Bergen, B. K., Lindsay, S., Matlock, T., & Narayanan, S. (2007). Spatial and linguistic aspects of visual imagery in sentence comprehension. Cognitive Science, 31(5), 733–64. doi:10.1080/03640210701530748

Summary

In this paper, Bergen et al. examine some of the ways that language triggers the use of visual mental imagery. In particular, they look at the Perky effect, which they describe as follows:

In a seminal study, Perky (1910) asked participants to imagine seeing an object (such as a banana or leaf) while they were looking at a blank screen. At the same time, unbeknownst to them, an actual image of the same object was projected on the screen, starting below the threshold for conscious perception, but with progressively greater and greater illumination. Perky found that many participants continued to believe that they were still just imagining the stimulus and failed to recognize that there was actually a real, projected image even at levels where the projected image was perfectly perceptible to participants not simultaneously performing imagery. (pg. 736)

The Perky effect can be explained based on competition for the same set of resources: visual perception uses some of the same resources as mental imagery, and so if mental imagery is engaged, it can interfere with our ability to perceive things. This paradigm can be extended to measure how mental imagery is being used in language comprehension, by having people listen to a sentence just before performing a visual perception task.

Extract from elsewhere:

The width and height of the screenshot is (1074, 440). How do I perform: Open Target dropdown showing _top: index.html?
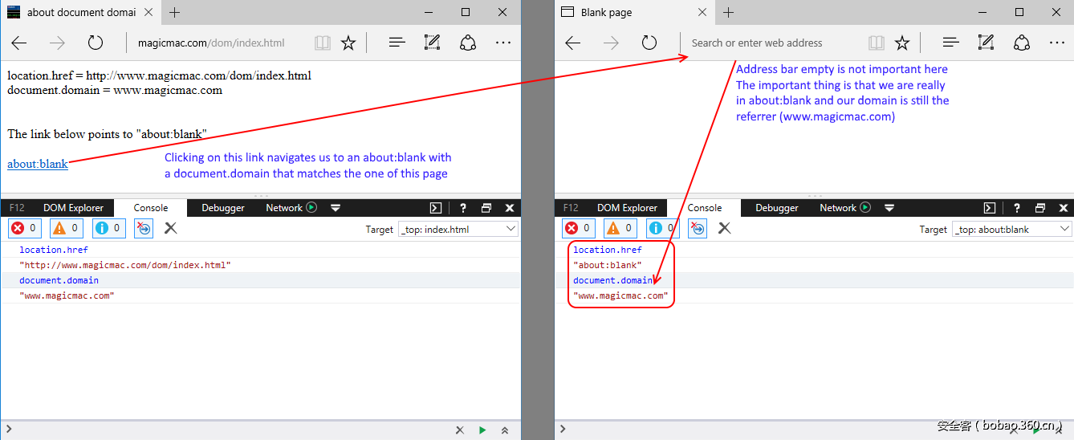coord(458,229)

Using the above paradigm, Bergen et al. find that nouns and verbs that are associated with concrete motion or spatial locations (e.g. as in The ceiling shook or The ball dropped) do invoke mental imagery in the relevant location of the visual field. In contraast, metaphorical motion does not produce this effect (e.g. The market fell), nor do abstract verbs that are associated with up/down but which do not literally mean up/down (e.g. The quantity dwindled). Their conclusion is that concrete sentences evoke visual mental imagery, but metaphorical and abstract sentences—even if they do involve some form of motion of spatial location—do not engage imagery (or at least not in the same way).

Methods

In all experiments, the task was to listen to a sentence, after which a circle or square would appear in one portion of the screen (up, down, left, right). Participants had to judge whether the object was a circle or square. The hypothesis was that if mental imagery was being used in a particular portion of the visual field when the sentence was read, then it would take participants longer to judge the object if that object were in the same part of the visual field than if it was not.

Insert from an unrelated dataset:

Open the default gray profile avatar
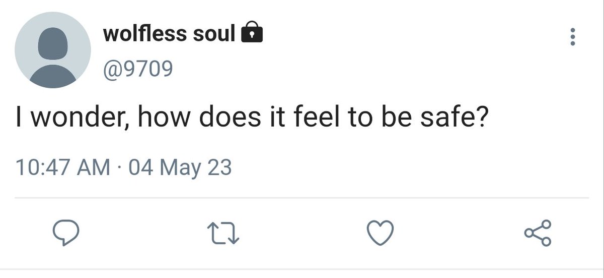The width and height of the screenshot is (604, 278). tap(53, 50)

Experiment 1 looked at up/down verbs (e.g. dropped, rose). They did find that sentences with up verbs resulted in longer processing when the object was in the upper part of the screen than when it was in the lower part of the screen (5/5), and that sentences with down verbs resulted in longer proceessing when the object was in the lower part of the screen than when it was in the upper part of the screen (3/5).

Experiment 2 looked at up/down nouns (e.g. ceiling, cellar). They found essentially the same results as before: sentences with up nouns resulted in longer processing times when the shape was in the upper part of the screen (3/5), and sentences with down nouns resulted in longer processing times when the shape was in the lower part of the screen (4/5).

Experiment 3 looked at metaphorical motion (e.g. The market fell), but did not find the effect either for metaphorical up verbs (2/5) or for metaphorical down verbs (2/5).

Experiment 4 looked at abstract verbs with up/down connotations (e.g. dwindled, increased) and again did not find the effect either for abstract up verbs (3/5) or for abstract down verbs (2/5).

Experiment 5 looked at axis (horizontal versus vertical) effects, rather than directional (up versus down) effects. They also did not find an effect here.

Algorithm

n/a

Takeaways

First—wow, the Perky effect is awesome! I have heard variants of that before (e.g. it is hard to read and listen to language simultaneously) but I hadn’t heard of people actually conflating mental imagery and true perceptions.

This paradigm used by Bergen et al. is really neat, though the fact that they didn’t find the expected effect for all of the individual sentences (even if they found it overall) is somewhat less compelling. It would be interesting to use eyetracking with these experiments to see if people are actually attending to the portion of the field that is hypothesized, particularly in the case of the abstract/metaphorical sentences—not finding saccades in those cases would strengthen their hypothesis that people are not actually constructing a concrete visual scene in the same way.

On a different note, given that these types of sentences do seem to evoke mental imagery, it would be interesting to try to reverse some of the image captioning algorithms that are coming out of the machine learning literature in order to produce a type of simulated mental imagery, which perhaps could then augmented as more information comes in—so the first sentence might retrieve an image, which is then parsed into components, and as more sentences are heard, they modify the current scene to make it consistent with the linguistic description. Then, that scene could be used to do further reasoning about what is being said—e.g. verifying whether a description about it is true or not.